Но было уже поздно: Эль Сеньор заметил это раньше нее. Шесть галстуков кучей лежали на полу, а Эль Сеньор осторожно тянулся за седьмым.
— Senor Molestio![2] — крикнул Мендоса. — Saiga de aqui![3] Паршивый кот!
Он принялся подбирать галстуки. Эль Сеньор прошествовал через комнату, легко вспрыгнул на бюро и уставился холодным взглядом на свою мать Баст, которая усердно вылизывала его сестру Шебу. Мендоса надел рубашку, галстук и пиджак. Элисон прихватила полупальто и сумку; в гостия ной взяла большую подарочную коробку. Кошки сидели рядком на полу гостиной и смотрели на них.
— Ты закрыла ящик с пластинками, novia?
— Не имеет значения, — ответила Элисон, — я как раз хотела тебе сказать, что он научился открывать его.
— Ну и кот! Говорю тебе, это перевоплощение. Он был колдуном или высокопоставленным жрецом в Египте.
Эль Сеньор зажмурил зеленые глаза и зевнул. Окрасом он был словно негатив сиамского кота: весь черный, а морда, уши, лапы и кончик хвоста светлые. Кот пристально посмотрел на хозяев и пренебрежительно шевельнул хвостом.
— No me tome el palo[4], понимаешь, но не говоришь! — Мендоса запер дверь, и они пошли к гаражу. — Будь осторожна, querida[5]. Хорошенько закрой обе дверцы, когда поедешь домой.
— Не беспокойся. Я достаточно прожила в большом городе и уцелела. Как и ты… Подожди минутку, ты весь в помаде… Желаю приятно провести время со своим убийцей, дорогой.
Мендоса посмотрел, как она удаляется на «фасель-веге», потом открыл дверцу большого «феррари». Усаживаясь за руль, он думал о том, что обвинение в убийстве Бенсону предъявить не удастся. Разве только в непредумышленном. Внутренняя уверенность — не доказательство, и это раздражало.
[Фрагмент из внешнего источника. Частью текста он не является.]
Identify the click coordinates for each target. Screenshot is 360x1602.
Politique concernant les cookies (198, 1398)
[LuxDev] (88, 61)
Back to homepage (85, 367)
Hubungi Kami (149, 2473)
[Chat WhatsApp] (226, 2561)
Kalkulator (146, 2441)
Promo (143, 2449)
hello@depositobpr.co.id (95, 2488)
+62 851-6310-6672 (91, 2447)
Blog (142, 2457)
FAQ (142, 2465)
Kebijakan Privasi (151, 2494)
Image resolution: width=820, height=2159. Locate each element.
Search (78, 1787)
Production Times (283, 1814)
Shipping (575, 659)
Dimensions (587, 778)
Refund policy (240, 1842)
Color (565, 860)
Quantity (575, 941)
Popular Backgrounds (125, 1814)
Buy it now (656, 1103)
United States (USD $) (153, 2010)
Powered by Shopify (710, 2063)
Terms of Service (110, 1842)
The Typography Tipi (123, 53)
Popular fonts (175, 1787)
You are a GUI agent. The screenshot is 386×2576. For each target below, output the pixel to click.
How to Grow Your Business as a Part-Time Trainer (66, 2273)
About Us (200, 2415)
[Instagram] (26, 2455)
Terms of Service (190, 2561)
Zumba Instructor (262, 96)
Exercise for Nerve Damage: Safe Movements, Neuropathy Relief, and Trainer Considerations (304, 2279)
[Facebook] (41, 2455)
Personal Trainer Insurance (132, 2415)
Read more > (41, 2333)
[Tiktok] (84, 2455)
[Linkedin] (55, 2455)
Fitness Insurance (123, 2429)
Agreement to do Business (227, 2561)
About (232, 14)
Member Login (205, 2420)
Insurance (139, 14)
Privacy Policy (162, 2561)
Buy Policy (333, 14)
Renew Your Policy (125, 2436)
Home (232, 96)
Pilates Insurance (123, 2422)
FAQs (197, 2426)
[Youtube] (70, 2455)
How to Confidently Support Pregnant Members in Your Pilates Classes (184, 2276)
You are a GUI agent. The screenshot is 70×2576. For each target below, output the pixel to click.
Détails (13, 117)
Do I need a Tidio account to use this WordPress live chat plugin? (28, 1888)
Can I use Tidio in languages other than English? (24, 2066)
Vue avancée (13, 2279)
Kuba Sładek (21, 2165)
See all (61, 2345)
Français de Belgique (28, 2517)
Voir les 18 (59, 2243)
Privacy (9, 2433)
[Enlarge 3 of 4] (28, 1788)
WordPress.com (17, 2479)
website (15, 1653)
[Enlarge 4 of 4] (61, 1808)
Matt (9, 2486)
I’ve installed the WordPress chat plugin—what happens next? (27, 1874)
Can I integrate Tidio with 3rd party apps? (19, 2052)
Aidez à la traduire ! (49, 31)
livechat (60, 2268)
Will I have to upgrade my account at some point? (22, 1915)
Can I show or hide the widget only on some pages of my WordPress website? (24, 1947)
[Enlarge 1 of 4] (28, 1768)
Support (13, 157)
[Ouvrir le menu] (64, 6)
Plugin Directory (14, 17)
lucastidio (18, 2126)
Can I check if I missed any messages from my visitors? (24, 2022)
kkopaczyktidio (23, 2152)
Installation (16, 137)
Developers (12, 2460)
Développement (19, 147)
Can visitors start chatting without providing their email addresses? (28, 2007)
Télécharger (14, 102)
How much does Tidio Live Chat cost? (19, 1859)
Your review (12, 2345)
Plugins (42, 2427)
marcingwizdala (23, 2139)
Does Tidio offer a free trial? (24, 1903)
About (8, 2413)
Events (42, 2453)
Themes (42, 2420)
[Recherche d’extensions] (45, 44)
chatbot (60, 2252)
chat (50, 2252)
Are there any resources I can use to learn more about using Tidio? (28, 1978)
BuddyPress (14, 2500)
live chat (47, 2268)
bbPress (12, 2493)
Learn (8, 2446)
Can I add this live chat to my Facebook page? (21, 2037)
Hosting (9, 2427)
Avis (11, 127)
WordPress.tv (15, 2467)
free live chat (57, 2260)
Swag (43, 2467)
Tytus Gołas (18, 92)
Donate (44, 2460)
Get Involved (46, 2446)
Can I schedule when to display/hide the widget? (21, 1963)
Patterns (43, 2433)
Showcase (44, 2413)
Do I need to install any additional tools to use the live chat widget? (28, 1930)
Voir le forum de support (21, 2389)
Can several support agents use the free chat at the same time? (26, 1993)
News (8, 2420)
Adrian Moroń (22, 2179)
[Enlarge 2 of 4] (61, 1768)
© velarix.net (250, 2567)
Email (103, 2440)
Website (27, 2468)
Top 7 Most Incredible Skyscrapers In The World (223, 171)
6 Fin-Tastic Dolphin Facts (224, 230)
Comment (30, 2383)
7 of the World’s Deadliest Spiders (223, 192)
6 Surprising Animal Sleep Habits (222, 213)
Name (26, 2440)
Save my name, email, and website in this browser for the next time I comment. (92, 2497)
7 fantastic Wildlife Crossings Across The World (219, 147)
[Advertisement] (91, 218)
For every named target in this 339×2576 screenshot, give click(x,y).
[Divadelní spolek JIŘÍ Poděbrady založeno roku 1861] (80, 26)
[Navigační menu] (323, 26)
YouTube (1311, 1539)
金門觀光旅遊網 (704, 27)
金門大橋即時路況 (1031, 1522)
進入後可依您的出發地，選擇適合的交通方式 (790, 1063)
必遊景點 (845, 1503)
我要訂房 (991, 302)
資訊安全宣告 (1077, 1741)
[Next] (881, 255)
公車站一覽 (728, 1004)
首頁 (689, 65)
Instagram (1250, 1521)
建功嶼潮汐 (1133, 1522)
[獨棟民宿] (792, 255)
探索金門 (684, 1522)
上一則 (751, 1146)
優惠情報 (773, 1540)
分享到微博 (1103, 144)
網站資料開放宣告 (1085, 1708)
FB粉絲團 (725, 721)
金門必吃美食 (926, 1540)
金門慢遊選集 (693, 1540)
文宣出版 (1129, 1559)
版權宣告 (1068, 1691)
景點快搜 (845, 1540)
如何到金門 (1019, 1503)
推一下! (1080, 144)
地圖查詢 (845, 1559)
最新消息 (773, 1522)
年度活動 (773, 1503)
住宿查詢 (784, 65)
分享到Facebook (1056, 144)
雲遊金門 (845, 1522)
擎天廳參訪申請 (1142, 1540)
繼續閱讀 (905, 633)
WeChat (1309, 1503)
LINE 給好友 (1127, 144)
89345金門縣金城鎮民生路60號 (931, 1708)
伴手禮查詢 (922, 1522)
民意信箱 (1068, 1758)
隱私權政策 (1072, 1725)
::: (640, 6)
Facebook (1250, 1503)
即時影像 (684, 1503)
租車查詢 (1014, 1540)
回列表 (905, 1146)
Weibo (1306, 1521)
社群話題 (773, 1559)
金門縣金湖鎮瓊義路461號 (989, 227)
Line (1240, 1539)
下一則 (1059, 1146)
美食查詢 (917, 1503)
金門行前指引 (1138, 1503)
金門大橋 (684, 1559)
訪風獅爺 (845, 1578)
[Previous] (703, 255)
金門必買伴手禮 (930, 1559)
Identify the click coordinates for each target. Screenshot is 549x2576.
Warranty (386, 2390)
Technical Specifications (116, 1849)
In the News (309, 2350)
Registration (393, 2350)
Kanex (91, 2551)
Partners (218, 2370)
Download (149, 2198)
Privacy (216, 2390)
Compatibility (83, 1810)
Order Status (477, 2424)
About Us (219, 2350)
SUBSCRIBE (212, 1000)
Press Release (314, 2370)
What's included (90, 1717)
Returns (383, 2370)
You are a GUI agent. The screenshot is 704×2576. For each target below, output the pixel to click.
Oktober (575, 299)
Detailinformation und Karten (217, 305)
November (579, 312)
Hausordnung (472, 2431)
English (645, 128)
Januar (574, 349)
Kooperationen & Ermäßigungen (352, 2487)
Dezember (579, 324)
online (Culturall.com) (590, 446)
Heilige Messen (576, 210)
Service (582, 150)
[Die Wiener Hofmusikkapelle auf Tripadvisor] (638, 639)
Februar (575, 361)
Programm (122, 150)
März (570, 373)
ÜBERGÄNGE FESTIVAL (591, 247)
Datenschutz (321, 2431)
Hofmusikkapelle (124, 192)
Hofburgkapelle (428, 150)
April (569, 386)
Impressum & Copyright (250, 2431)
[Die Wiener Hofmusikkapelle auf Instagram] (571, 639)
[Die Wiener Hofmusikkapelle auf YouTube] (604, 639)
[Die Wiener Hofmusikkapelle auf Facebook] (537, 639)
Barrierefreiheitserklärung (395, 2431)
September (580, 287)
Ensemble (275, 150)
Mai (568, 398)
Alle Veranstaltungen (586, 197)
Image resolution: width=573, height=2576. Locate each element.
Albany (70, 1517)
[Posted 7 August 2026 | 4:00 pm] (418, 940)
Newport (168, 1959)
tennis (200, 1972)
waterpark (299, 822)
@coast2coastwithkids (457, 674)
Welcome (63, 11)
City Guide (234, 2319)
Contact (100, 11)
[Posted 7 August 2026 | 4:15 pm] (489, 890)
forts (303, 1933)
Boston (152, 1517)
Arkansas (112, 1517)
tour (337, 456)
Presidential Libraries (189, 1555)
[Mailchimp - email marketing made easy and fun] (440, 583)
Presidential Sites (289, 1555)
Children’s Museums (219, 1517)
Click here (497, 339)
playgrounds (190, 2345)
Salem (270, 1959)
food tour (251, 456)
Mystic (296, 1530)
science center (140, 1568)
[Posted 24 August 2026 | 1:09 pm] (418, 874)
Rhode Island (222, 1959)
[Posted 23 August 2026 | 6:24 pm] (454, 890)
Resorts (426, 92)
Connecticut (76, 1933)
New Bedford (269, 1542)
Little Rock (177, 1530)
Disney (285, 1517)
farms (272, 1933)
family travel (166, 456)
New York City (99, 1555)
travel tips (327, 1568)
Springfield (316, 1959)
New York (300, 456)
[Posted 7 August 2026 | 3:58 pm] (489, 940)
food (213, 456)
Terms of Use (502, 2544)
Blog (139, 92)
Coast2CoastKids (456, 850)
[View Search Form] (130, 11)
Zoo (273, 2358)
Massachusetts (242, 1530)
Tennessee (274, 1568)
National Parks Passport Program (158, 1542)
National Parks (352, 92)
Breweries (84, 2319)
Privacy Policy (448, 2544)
Эдисон неторопливо ехала в направлении Хайленд-парк на смотрины к миссис Артур Хэкет, которая в сентябре ожидала ребенка. Она вспомнила, как Луис ее позабавил. Только двоих, сказал он в ужасе. Я, мол, не животное. Ну, что касается… На самом деле будет, конечно, гораздо больше, чем два (хотя ей и исполнится тридцать три в следующем ноябре — ужасная мысль!), а люди будут думать: «Ну да, Мендоса, естественно». Что-нибудь такое. А он-то уже двадцать пять лет в церковь не заглядывал. Мужчины.
Да уж, мужчины. Моя машина — и его «феррари». Говорят, «феррари» может давать сто шестьдесят три мили в час, а он никогда не ездит свыше шестидесяти. По крайней мере нечасто. Восемнадцать тысяч долларов. И настоял на том, чтоб купить ей «фасель-вегу», хотя она предпочла бы тот славный маленький спортивный «мерседес». «Эти маленькие штуки опасны при большом движении. Нет». — «Хорошо, если тебе так нравится «фасель-вега», что ж ты себе такую же не купишь вместо этой нелепой гоночной машины, которая смахивает на марсианскую?» А он только сказал: «Неприятные ассоциации». В прошлом году он вдребезги разбил «фасель-вегу», гоняясь за Эдисон и убийцей. Да, прекрасная в управлении машина…
Она проехала Лос-Фелиз, спустилась по Голден-Стейт-фривей до Фигуроа и повернула на Пасадена-фривей. Действительно, кратчайший путь. Оставила позади Хайленд-парк и подъехала к Спрингвейл-стрит, где с января в почти новом доме жили сержант Хэкет и его Анжела.